Les gens qui me connaissent savent depuis longtemps mon avis sur le sujet. Je déteste le système des partis parce que je déteste l'idée même que je vote pour un parti et pas pour QUELQU'UN. Le problème avec ce système, c'est qu'on finit toujours par voter pour "le moins pire de tous". Les gens dans les partis ils ont tous une logique qui ne me plait pas. Ce que j'aime avec M.Bayrou, c'est que tout en étant président de l'UDF, il reste en marge du parti lorsqu'il parle de politique. Ce que j'aime chez M.Bayrou, c'est que lorsqu'il parle de politique, il parle de la France et moins souvent des français. Ce que j'aime bien avec M.Bayrou, c'est que lorsqu'il parle de la France, il parle de régler les problèmes de manière réaliste, il ne promet pas n'importe quoi, il est modeste, a de modestes ambitions.
Moi je l'aime bien, et même s'il n'a pas la popularité pour être élu, c'est peut-être la seule fois de ma vie que je vais voter pour quelqu'un que j'AIME et pas pour quelqu'un par élimination... Je refuse de rater cette occasion aussi égoïste que ce soit.
Et puis, je vais vous dire un truc, M.Bayrou, s'il avait la même couverture médiatique que les autres, il l'aurait peut-être cette fameuse popularité qui lui manque.
Ah mais Camille vois-tu, je ne voterai pas pour quelqu'un car je n'aime pas non plus Monsieur Bayrou... il ne me reste donc plus que le choix de voter pour un parti.
Bah ça c'est ton choix, moi je ne fais qu'expliquer le mien.

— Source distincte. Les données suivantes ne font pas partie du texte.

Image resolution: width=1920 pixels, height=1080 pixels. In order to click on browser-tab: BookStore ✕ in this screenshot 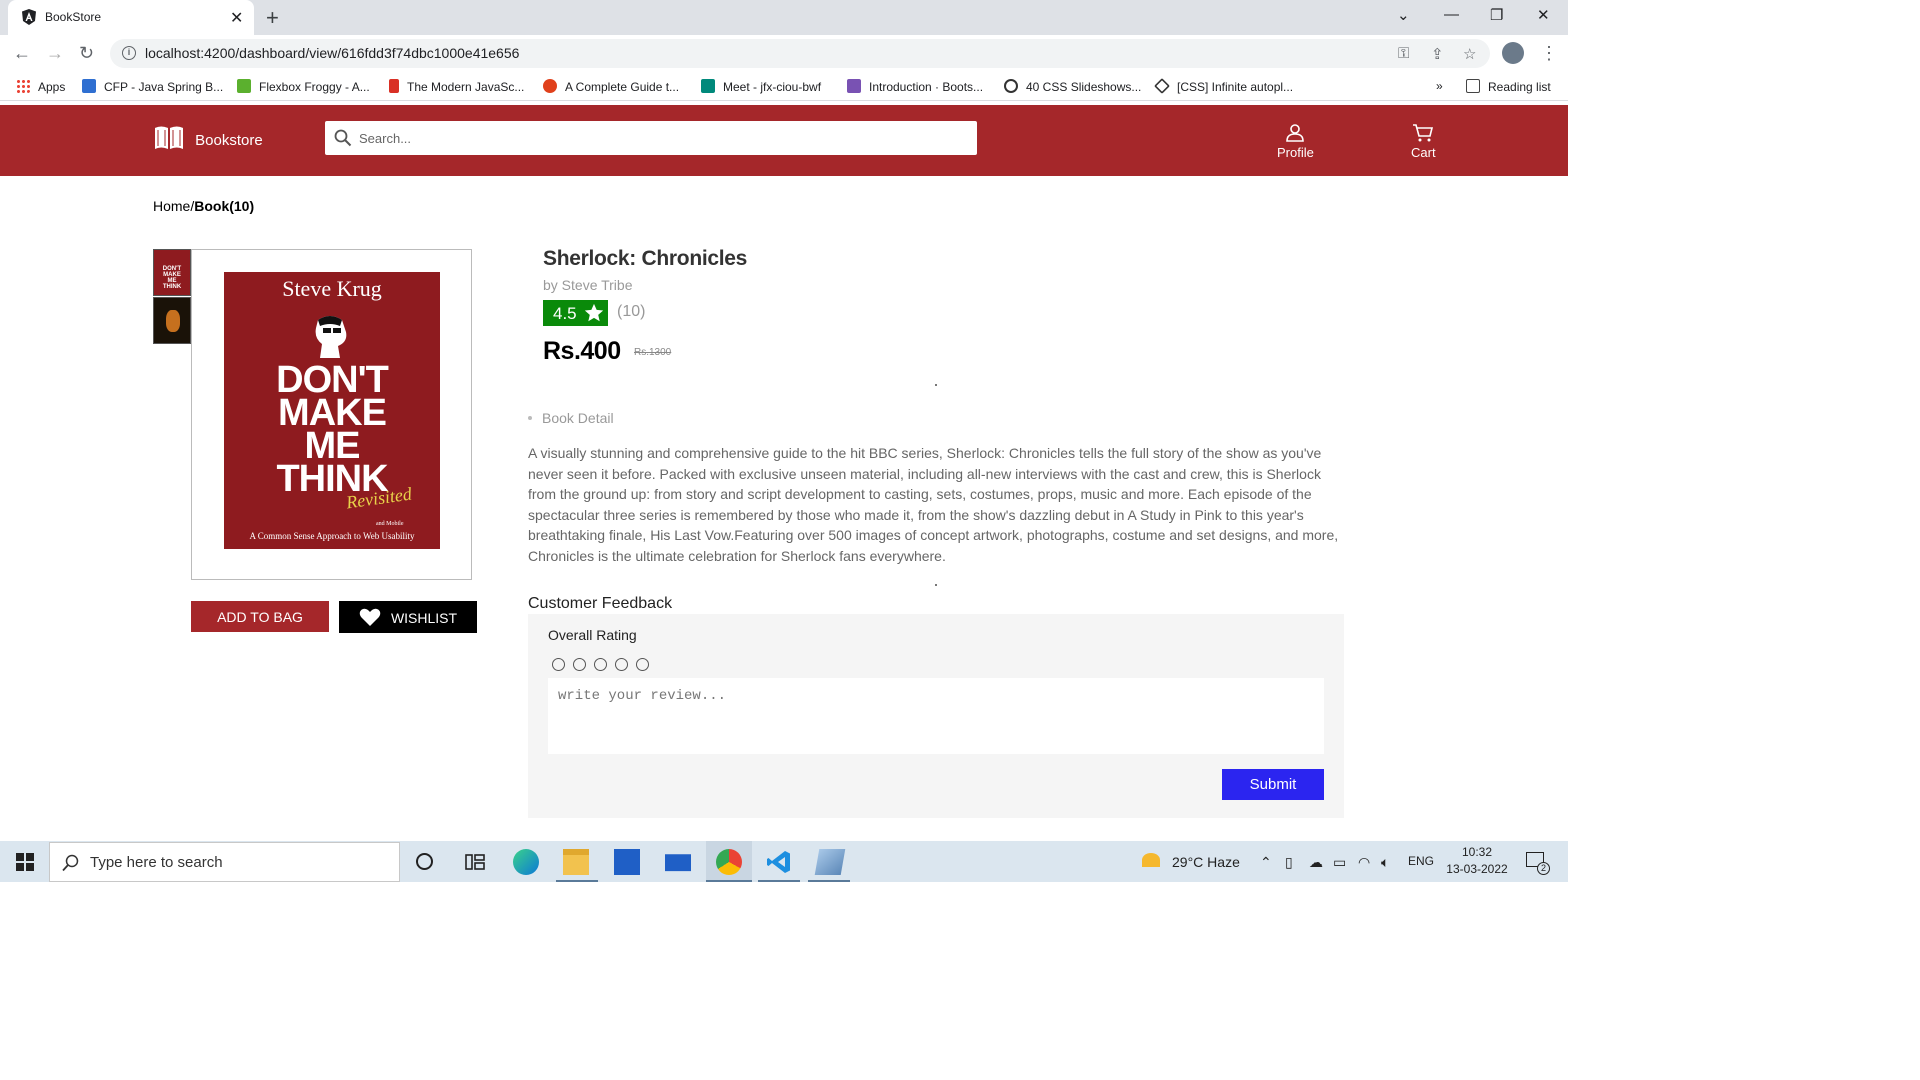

Je n'ai rien suggéré d'autre. Je voulais juste dire que je trouve ton argument valide, que moi aussi j'aimerais bien voter pour quelqu'un plutôt que pour un parti, mais qu'étant donné que je n'aime aucune des *personnes* qui se présentent je me rabats sur les *partis* dont elles se réclament...
"je suis plutôt pour le vote blanc quand il est réfléchi, pensé, assumé."
Je ne comprend pas ce que peut apporter un vote blanc, même s'il est réfléchi et assumé.
Quelle différence en un vote blanc, un vote nul, ou une abstention ? Absolument aucune. Les trois peuvent exprimer la même chose : refus des candidats proposés, refus du mode d'élection, désintérêt pour la politique.....
Au final, que ce soit blanc, nul, ou rien, ce n'est pas compté et ça ne sert à rien.
De toute façon un candidat sera choisi, il est quand même préférable de dire lequel te semble le moins pire (a défaut de préférence) plutôt que de se faire imposer un président par les autres.
Et au final, ces voies non exprimées favorisent les partis extrêmes : la plupart des abstentionnistes auraient voté plutôt modéré (les personnes ayant des idées extrémistes s'expriment), et donc c'est des voies modérées qui ne sont pas exprimées, et donc proportionnellement des voies en plus pour les extrêmes.
A mon avis, le vote blanc est une erreur, même s'il est longuement réfléchi.
Concernant M Bayrou, il me semble en effet très interessant. Malheureusement les personnes de son entourage (et qui formeront donc probablement son gouvernement) ne sont pas toutes de son niveau à mon gout.
++
Je suis totalitaire, penserez-vous. Je répondrai qu'il y a des limites au spam (et à la bêtise) qu'il convient de ne pas dépasser.